Recorded data ->
·····
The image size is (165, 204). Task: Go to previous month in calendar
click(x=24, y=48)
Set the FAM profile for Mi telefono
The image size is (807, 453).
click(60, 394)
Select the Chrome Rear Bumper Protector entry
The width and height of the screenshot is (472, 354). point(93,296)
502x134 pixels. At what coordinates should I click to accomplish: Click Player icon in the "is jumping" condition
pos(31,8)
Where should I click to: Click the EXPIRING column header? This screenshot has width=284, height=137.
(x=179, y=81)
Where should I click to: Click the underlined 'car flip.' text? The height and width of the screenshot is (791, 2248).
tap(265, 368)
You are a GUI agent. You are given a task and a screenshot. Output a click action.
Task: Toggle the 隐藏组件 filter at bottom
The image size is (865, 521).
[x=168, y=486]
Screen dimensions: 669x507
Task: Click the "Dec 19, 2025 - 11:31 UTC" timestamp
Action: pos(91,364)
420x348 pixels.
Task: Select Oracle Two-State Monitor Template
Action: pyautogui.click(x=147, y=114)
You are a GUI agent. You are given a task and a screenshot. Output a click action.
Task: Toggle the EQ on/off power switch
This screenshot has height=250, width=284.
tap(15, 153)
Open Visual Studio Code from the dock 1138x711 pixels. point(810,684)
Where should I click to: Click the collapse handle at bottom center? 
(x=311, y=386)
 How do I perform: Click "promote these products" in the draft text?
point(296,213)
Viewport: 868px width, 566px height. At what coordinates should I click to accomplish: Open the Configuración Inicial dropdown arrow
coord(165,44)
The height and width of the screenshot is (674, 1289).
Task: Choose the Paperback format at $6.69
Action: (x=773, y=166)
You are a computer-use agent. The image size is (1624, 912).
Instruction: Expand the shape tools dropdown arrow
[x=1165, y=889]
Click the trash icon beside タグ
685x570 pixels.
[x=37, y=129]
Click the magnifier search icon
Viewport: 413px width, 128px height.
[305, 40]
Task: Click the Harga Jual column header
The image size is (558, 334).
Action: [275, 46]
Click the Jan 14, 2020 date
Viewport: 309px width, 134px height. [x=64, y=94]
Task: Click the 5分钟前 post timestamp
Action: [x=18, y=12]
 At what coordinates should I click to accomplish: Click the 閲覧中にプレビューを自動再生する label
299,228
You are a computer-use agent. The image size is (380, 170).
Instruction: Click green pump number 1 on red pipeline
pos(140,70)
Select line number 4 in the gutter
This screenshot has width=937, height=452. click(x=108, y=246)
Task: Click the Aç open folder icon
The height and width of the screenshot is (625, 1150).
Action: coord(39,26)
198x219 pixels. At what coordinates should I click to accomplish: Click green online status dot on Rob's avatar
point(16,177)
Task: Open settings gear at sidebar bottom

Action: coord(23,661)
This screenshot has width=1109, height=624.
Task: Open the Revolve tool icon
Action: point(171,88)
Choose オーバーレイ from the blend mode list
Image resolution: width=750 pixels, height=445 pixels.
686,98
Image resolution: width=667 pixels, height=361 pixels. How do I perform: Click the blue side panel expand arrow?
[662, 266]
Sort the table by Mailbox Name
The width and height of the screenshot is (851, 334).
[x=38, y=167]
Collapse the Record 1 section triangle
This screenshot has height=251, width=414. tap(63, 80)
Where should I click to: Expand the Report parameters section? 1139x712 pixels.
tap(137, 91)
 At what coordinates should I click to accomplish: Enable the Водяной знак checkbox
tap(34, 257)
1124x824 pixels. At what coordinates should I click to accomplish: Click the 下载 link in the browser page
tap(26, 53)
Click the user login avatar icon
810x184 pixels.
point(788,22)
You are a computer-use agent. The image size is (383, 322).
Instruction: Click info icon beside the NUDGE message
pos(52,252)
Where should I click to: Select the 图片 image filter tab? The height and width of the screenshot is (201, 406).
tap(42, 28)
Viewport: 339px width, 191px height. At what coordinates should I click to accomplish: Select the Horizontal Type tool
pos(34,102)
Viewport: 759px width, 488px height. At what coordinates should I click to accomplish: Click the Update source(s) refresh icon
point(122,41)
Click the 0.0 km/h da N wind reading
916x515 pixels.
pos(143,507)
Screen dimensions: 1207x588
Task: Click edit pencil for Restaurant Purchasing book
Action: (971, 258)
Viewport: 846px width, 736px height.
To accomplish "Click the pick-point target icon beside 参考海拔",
·····
Set task -> Copy the whole listing above, from its first line to its last, without changing a single character.

Solution for this problem ->
The image size is (165, 204). Task: Go to previous month in calendar
click(x=24, y=48)
Set the FAM profile for Mi telefono
The image size is (807, 453).
click(60, 394)
Select the Chrome Rear Bumper Protector entry
The width and height of the screenshot is (472, 354). point(93,296)
502x134 pixels. At what coordinates should I click to accomplish: Click Player icon in the "is jumping" condition
pos(31,8)
Where should I click to: Click the EXPIRING column header? This screenshot has width=284, height=137.
(x=179, y=81)
Where should I click to: Click the underlined 'car flip.' text? The height and width of the screenshot is (791, 2248).
tap(265, 368)
You are a GUI agent. You are given a task and a screenshot. Output a click action.
Task: Toggle the 隐藏组件 filter at bottom
The image size is (865, 521).
[x=168, y=486]
Screen dimensions: 669x507
Task: Click the "Dec 19, 2025 - 11:31 UTC" timestamp
Action: pos(91,364)
420x348 pixels.
Task: Select Oracle Two-State Monitor Template
Action: pyautogui.click(x=147, y=114)
You are a GUI agent. You are given a task and a screenshot. Output a click action.
Task: Toggle the EQ on/off power switch
This screenshot has height=250, width=284.
tap(15, 153)
Open Visual Studio Code from the dock 1138x711 pixels. point(810,684)
Where should I click to: Click the collapse handle at bottom center? 
(x=311, y=386)
 How do I perform: Click "promote these products" in the draft text?
point(296,213)
Viewport: 868px width, 566px height. At what coordinates should I click to accomplish: Open the Configuración Inicial dropdown arrow
coord(165,44)
The height and width of the screenshot is (674, 1289).
Task: Choose the Paperback format at $6.69
Action: (x=773, y=166)
You are a computer-use agent. The image size is (1624, 912).
Instruction: Expand the shape tools dropdown arrow
[x=1165, y=889]
Click the trash icon beside タグ
685x570 pixels.
[x=37, y=129]
Click the magnifier search icon
Viewport: 413px width, 128px height.
[305, 40]
Task: Click the Harga Jual column header
The image size is (558, 334).
Action: [275, 46]
Click the Jan 14, 2020 date
Viewport: 309px width, 134px height. [x=64, y=94]
Task: Click the 5分钟前 post timestamp
Action: [x=18, y=12]
 At what coordinates should I click to accomplish: Click the 閲覧中にプレビューを自動再生する label
299,228
You are a computer-use agent. The image size is (380, 170).
Instruction: Click green pump number 1 on red pipeline
pos(140,70)
Select line number 4 in the gutter
This screenshot has width=937, height=452. click(x=108, y=246)
Task: Click the Aç open folder icon
The height and width of the screenshot is (625, 1150).
Action: coord(39,26)
198x219 pixels. At what coordinates should I click to accomplish: Click green online status dot on Rob's avatar
point(16,177)
Task: Open settings gear at sidebar bottom

Action: coord(23,661)
This screenshot has width=1109, height=624.
Task: Open the Revolve tool icon
Action: point(171,88)
Choose オーバーレイ from the blend mode list
Image resolution: width=750 pixels, height=445 pixels.
686,98
Image resolution: width=667 pixels, height=361 pixels. How do I perform: Click the blue side panel expand arrow?
[662, 266]
Sort the table by Mailbox Name
The width and height of the screenshot is (851, 334).
[x=38, y=167]
Collapse the Record 1 section triangle
This screenshot has height=251, width=414. tap(63, 80)
Where should I click to: Expand the Report parameters section? 1139x712 pixels.
tap(137, 91)
 At what coordinates should I click to accomplish: Enable the Водяной знак checkbox
tap(34, 257)
1124x824 pixels. At what coordinates should I click to accomplish: Click the 下载 link in the browser page
tap(26, 53)
Click the user login avatar icon
810x184 pixels.
point(788,22)
You are a computer-use agent. The image size is (383, 322).
Instruction: Click info icon beside the NUDGE message
pos(52,252)
Where should I click to: Select the 图片 image filter tab? The height and width of the screenshot is (201, 406).
tap(42, 28)
Viewport: 339px width, 191px height. At what coordinates should I click to accomplish: Select the Horizontal Type tool
pos(34,102)
Viewport: 759px width, 488px height. At what coordinates should I click to accomplish: Click the Update source(s) refresh icon
point(122,41)
Click the 0.0 km/h da N wind reading
916x515 pixels.
pos(143,507)
Screen dimensions: 1207x588
Task: Click edit pencil for Restaurant Purchasing book
Action: (971, 258)
Viewport: 846px width, 736px height.
To accomplish "Click the pick-point target icon beside 参考海拔",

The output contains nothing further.